[Stored data entries]

########

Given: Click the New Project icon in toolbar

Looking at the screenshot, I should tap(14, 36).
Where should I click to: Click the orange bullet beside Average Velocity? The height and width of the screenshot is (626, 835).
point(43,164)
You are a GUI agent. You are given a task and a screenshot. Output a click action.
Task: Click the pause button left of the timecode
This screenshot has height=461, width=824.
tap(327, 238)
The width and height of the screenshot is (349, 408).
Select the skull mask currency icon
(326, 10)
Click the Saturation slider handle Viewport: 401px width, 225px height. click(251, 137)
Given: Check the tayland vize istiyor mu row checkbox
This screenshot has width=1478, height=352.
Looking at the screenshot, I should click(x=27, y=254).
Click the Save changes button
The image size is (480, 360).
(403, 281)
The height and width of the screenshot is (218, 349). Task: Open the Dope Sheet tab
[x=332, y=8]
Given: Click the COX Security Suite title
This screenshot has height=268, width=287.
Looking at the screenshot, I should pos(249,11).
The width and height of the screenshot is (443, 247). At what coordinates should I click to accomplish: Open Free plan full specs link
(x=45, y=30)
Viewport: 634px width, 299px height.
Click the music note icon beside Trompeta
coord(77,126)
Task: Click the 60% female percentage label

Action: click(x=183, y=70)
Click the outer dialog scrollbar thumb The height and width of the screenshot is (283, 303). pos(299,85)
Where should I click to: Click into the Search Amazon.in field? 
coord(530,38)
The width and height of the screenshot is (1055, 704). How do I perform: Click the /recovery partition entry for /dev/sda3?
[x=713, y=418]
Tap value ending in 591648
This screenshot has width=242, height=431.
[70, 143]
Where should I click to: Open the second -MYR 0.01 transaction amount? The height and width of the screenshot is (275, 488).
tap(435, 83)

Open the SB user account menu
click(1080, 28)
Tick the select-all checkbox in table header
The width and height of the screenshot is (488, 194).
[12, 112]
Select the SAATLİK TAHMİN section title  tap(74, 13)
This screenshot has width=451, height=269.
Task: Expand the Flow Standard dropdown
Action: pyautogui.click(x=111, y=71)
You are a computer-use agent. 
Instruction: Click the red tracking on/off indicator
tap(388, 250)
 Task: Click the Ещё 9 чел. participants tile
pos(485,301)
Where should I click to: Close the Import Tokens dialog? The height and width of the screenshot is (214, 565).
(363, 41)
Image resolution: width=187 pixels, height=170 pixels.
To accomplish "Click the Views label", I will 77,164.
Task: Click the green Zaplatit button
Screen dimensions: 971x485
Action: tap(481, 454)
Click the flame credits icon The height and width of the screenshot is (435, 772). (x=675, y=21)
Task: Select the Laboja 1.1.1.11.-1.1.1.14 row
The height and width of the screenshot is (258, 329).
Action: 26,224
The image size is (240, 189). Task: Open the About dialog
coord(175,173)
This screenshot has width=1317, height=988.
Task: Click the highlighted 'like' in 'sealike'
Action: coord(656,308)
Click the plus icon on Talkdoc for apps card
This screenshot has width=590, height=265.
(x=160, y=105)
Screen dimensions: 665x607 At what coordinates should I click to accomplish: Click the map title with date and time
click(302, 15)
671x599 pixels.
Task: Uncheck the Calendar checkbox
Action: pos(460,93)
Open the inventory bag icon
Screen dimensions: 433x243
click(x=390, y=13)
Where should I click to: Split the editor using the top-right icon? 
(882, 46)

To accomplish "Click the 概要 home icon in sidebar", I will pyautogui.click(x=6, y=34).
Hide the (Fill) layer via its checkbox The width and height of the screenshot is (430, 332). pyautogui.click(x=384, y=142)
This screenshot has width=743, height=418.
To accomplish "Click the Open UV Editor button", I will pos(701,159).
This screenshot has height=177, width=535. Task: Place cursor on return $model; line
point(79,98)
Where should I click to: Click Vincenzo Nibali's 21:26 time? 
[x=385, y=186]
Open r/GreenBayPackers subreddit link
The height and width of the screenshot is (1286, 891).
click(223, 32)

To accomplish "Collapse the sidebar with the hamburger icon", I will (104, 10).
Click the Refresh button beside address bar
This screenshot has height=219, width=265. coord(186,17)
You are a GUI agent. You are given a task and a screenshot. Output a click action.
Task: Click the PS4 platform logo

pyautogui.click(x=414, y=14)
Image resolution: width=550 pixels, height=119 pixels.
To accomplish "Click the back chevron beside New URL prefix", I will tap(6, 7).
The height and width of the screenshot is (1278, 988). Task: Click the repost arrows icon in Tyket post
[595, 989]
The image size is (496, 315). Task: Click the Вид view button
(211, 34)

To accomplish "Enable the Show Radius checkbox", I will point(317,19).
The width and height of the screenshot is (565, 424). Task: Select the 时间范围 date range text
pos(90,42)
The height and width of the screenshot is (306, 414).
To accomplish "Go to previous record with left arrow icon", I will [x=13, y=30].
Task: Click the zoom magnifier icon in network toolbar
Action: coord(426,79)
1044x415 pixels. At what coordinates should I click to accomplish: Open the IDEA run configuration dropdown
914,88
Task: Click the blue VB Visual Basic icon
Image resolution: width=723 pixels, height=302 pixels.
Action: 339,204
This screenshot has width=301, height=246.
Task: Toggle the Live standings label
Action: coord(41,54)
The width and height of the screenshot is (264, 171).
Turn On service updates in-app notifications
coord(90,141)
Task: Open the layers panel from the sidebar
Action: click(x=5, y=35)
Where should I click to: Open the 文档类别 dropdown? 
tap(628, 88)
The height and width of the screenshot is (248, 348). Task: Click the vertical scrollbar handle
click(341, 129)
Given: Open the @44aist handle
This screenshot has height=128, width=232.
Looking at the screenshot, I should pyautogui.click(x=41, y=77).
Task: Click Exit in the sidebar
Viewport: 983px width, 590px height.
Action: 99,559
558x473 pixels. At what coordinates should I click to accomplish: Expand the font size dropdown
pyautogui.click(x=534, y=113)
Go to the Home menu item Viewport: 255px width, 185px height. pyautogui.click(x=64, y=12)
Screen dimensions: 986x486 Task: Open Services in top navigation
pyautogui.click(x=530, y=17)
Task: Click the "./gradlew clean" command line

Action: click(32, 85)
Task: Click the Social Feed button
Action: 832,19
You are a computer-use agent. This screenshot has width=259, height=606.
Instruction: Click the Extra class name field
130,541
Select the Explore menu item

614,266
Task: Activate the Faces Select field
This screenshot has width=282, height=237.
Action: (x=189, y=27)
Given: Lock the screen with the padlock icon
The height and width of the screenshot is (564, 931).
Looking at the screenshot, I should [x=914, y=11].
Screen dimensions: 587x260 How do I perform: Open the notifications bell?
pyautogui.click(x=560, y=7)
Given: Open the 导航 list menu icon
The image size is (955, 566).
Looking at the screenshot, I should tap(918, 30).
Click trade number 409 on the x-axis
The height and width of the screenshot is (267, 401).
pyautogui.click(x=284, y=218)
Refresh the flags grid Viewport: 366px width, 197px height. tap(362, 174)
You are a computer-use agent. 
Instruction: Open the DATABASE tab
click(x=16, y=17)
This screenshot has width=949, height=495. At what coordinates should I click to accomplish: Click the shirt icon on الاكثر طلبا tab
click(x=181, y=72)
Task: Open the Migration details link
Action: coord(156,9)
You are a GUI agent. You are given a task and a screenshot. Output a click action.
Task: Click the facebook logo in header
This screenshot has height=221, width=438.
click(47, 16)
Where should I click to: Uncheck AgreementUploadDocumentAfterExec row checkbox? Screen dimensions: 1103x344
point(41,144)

########

Where the data above reaches the line holding "Given: Lock the screen with the padlock icon", begin printing, and stop after the line holding "Given: Open the 导航 list menu icon". Each line must be reproduced exactly, with nothing else added.

Given: Lock the screen with the padlock icon
The height and width of the screenshot is (564, 931).
Looking at the screenshot, I should [x=914, y=11].
Screen dimensions: 587x260 How do I perform: Open the notifications bell?
pyautogui.click(x=560, y=7)
Given: Open the 导航 list menu icon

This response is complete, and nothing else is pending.